◆ **Available records**
━━━━━━━━━━━━━━━━━━━━━━━━━━━━━━

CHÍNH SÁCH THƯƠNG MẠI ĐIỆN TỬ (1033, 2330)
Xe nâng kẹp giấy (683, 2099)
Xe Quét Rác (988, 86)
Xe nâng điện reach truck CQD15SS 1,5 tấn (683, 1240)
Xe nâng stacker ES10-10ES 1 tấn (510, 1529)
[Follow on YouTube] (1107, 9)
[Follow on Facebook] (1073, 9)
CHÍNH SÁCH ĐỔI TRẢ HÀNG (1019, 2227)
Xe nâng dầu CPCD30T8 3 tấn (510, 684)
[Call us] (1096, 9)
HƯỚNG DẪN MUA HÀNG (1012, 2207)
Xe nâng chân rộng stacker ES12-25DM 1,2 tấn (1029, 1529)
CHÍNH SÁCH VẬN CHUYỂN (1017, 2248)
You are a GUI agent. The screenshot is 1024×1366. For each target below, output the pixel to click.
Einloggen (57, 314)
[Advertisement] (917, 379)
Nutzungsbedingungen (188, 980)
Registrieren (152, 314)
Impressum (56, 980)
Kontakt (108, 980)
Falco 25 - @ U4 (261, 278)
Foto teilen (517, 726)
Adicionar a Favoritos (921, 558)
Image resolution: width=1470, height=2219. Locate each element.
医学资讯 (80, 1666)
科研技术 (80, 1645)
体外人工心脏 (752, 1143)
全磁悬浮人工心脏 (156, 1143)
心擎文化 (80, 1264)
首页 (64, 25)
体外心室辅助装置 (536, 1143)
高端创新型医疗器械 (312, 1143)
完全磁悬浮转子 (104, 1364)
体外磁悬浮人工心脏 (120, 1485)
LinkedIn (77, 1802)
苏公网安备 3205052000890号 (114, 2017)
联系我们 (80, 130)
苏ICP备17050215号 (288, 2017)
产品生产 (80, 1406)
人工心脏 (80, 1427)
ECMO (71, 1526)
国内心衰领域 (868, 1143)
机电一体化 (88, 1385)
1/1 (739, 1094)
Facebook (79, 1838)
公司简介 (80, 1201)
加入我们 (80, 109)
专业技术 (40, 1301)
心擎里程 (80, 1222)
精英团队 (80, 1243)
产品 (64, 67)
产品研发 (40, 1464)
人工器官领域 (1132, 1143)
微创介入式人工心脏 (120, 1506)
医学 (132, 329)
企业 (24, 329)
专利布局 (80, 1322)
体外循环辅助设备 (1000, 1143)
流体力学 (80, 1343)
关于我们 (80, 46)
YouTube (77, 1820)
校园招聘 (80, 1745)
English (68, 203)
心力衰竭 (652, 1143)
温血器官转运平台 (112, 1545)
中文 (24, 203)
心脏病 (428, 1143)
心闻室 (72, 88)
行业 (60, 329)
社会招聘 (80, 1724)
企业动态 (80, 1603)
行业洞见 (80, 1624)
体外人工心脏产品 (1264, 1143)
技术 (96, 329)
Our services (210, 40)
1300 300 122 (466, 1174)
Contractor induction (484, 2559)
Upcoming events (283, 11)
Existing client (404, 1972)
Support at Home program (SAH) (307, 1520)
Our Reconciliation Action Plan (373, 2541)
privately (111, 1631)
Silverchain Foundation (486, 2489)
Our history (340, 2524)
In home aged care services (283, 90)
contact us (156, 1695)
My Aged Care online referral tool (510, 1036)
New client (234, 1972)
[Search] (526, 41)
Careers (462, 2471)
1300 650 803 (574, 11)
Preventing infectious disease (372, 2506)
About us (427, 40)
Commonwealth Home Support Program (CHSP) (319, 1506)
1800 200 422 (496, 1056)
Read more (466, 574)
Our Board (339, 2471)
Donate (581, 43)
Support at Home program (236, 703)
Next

━━━━━━━━━━━━━━━━━━━━━━━━━━━━━━

◆ **Work request**
Beginning at the line above that contains "关于我们 (80, 46)", return each line exactly through the line that contains "Our services (210, 40)", and no others.

◆ **Answer section**
关于我们 (80, 46)
YouTube (77, 1820)
校园招聘 (80, 1745)
English (68, 203)
心力衰竭 (652, 1143)
温血器官转运平台 (112, 1545)
中文 (24, 203)
心脏病 (428, 1143)
心闻室 (72, 88)
行业 (60, 329)
社会招聘 (80, 1724)
企业动态 (80, 1603)
行业洞见 (80, 1624)
体外人工心脏产品 (1264, 1143)
技术 (96, 329)
Our services (210, 40)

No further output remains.